The inaugural Bayou King Cake Festival was held in Downtown Thibodaux at the beginning of February, serving as a festive beginning to the Mardi Gras season. The event, which was hosted by the Lafourche Education Foundation,served as a way for locals to sample and rank a diverse array of locally baked King Cakes, enjoy the Krewe of King Cake Children’s Parade, and listen to live music from Nonc Nu & the Wild Matous.
In total, 28 bakeries competed in the King Cake contest portion of the festival, where visitors voted Slidell’s Sugar Love Bakery the best-in-show. For the past eight years, Sugar Love Bakery has had a ship along Englewood Drive in Slidell, but before that owner and baker Sierra Zerangue ran the business out of her mother’s kitchen for the initial six years.
Sugar Love Bakery was a popular shop at the festival, as they were offering visitors small portions of their “King Cake on a Stick,” which according to Zerangue is the company’s invention along with “King Cake Charcuterie.” This nontraditional charcuterie offering came in the form of a king cake with cups of all the available fillings for dunking.
After Sugar Love Bakery received 183 votes, they were awarded first prize; to which Zerangue said, “it’s amazing, it means a lot to a bakery or any small business.” Second place went to Cut Off’s Cajun Pecan House with 182 votes, and Spahr’s Restaurant finished in third place.
Deanna Lafont is the Executive Director of the Lafourche Education Foundation, and she estimated that since they sold over 2,000 tickets to festival goers in advance, ticket sales along with preorders and scholarships had generated about $50,000 in funds for the Foundation, which will be going towards teacher grants, some festival overhead, and future events.
She went on to comment, “when we were setting the event up, we sold about 700 tickets almost two days before, so we were hoping to get 1,000 people.
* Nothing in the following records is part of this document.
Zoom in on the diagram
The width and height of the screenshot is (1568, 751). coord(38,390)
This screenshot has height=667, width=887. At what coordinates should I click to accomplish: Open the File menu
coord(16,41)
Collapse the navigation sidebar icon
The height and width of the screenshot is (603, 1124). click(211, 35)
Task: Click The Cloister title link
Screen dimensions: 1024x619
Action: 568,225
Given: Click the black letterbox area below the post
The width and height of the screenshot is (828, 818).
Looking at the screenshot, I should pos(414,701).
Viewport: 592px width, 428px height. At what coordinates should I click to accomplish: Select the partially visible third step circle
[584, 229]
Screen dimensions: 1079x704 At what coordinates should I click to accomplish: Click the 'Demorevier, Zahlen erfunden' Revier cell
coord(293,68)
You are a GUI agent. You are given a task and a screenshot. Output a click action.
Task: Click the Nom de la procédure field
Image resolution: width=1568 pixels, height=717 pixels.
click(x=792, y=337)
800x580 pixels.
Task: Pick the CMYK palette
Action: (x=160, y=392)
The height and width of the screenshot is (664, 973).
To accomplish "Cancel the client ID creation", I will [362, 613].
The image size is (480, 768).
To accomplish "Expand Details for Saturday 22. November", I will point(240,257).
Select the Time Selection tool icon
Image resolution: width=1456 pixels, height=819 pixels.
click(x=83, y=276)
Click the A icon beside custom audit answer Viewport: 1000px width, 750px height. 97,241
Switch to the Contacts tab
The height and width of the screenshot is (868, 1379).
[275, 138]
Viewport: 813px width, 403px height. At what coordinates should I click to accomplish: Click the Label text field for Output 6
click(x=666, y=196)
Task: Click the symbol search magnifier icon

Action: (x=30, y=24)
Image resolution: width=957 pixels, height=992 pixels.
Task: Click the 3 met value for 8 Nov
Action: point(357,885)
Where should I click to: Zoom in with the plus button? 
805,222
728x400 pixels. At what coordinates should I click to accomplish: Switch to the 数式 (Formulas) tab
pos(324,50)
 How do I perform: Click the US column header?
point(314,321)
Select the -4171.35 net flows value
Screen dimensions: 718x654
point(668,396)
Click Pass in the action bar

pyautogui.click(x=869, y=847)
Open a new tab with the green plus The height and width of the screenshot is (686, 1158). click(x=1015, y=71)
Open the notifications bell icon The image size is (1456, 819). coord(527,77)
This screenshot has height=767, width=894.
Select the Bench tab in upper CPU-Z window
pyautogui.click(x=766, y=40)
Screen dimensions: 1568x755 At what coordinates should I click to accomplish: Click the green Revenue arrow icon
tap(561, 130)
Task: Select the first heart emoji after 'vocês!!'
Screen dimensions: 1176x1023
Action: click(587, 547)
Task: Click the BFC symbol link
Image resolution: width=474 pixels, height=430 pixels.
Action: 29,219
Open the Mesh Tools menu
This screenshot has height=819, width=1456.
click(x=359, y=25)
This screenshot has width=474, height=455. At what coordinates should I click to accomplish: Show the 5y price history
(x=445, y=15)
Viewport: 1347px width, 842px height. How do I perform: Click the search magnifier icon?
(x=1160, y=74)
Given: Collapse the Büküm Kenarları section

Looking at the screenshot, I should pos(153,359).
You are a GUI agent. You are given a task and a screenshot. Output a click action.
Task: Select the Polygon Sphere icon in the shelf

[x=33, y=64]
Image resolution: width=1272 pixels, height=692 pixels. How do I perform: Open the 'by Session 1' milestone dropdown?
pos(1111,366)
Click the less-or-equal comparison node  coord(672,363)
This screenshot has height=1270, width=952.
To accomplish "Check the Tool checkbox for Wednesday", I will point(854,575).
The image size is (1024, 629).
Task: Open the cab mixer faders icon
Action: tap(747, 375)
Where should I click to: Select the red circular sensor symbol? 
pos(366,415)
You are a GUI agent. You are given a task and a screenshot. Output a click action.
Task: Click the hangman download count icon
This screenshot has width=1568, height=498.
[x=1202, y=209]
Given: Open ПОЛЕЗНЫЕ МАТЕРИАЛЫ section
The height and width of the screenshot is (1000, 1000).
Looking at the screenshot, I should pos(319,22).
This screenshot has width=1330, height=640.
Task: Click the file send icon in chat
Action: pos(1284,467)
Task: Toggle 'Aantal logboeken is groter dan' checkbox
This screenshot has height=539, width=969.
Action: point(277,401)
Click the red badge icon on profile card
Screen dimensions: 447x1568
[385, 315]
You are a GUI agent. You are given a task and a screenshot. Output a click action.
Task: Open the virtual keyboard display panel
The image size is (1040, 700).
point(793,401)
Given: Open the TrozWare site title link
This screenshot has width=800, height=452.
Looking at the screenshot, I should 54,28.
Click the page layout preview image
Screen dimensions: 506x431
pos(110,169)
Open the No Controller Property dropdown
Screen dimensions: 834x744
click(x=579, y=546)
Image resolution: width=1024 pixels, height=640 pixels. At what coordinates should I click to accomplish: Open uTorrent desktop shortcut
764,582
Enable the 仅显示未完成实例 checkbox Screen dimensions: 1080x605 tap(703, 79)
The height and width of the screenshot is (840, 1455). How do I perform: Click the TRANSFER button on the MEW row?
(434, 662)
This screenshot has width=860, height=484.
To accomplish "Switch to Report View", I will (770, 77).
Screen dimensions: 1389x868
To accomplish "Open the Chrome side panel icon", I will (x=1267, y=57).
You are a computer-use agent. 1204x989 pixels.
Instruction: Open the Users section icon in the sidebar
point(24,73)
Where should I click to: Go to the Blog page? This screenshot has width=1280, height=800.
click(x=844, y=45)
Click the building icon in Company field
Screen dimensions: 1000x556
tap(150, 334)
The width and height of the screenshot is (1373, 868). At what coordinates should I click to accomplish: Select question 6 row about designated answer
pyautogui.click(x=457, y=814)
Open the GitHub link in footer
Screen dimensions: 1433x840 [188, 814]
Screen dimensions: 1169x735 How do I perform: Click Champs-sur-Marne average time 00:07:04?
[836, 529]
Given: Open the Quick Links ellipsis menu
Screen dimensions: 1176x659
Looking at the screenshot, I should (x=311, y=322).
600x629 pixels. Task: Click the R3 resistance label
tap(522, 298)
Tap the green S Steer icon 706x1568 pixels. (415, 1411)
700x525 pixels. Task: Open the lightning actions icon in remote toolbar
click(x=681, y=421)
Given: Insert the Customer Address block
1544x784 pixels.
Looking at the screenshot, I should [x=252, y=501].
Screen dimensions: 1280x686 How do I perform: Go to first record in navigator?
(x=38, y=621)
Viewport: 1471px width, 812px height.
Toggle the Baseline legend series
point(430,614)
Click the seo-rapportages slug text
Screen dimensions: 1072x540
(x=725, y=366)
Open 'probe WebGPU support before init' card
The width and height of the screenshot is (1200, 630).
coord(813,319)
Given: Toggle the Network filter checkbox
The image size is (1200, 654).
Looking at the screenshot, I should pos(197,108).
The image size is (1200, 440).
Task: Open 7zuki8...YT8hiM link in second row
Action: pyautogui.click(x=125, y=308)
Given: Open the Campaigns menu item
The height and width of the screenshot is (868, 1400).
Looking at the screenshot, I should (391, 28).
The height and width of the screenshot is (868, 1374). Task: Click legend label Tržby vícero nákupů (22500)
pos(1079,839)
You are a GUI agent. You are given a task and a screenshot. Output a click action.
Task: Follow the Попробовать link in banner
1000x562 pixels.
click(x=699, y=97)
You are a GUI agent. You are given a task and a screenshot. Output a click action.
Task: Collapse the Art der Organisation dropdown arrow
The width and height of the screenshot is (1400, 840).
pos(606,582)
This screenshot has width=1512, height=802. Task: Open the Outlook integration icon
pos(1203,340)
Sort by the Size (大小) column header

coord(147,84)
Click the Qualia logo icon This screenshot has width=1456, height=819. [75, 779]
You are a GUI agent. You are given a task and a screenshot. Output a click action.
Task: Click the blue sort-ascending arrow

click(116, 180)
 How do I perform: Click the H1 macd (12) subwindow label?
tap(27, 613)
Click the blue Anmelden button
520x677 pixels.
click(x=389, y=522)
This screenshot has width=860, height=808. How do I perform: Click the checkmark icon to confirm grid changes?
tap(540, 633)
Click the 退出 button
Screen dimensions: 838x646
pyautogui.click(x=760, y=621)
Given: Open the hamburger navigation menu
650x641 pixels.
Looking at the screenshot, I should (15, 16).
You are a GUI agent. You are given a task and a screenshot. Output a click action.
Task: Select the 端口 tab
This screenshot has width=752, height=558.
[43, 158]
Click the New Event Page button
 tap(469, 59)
I think it was just the right time, the right place, the right event, and the right weather. I’m still in shock about how successful the event was.”
The festival had a larger turnout than initially expected; this was due to the fact that festival organizers occupied a section of downtown Thibodaux that’s usually used by Big Boy’s Main Street Cook-Off. Since that festival usually attracts about 1,000 people, Lafont admitted that they’ll need to try and “emulate the Fraternal Order of Police Mudbug Boil-Off because it is a larger event.” This will mean that next year’s event will occupy a larger section of downtown Thibodaux, centered along LA. 1 and Bayou Lafourche, which initially seemed unnecessary for an inaugural event.
Reportedly hundreds of festival goers had stood in line at the two entrances, filling up over two blocks waiting for their king cake samples. Due to the higher-than-expected turnout, many booths and shops were out of king cakes early on. For instance, the Culinary Department of the Lafourche Career Magnet Center saw Kalena Dehart and her coworkers down to seven king cakes from the dozen they brought to the festival within the first hour.
The event was kicked off officially at 1:30 pm with a parade of 15 children-toting wagons and five marching bands marching from the old Capital One building on West 2nd Street to St. Phillip Street and back. Next year, Lafont hopes to organize more events for the children festival goers outside of the parade, saying: “we had the children’s parade, but we’re really talking about having a kids’ area. I would love to see a kids’ king cake baking contest.”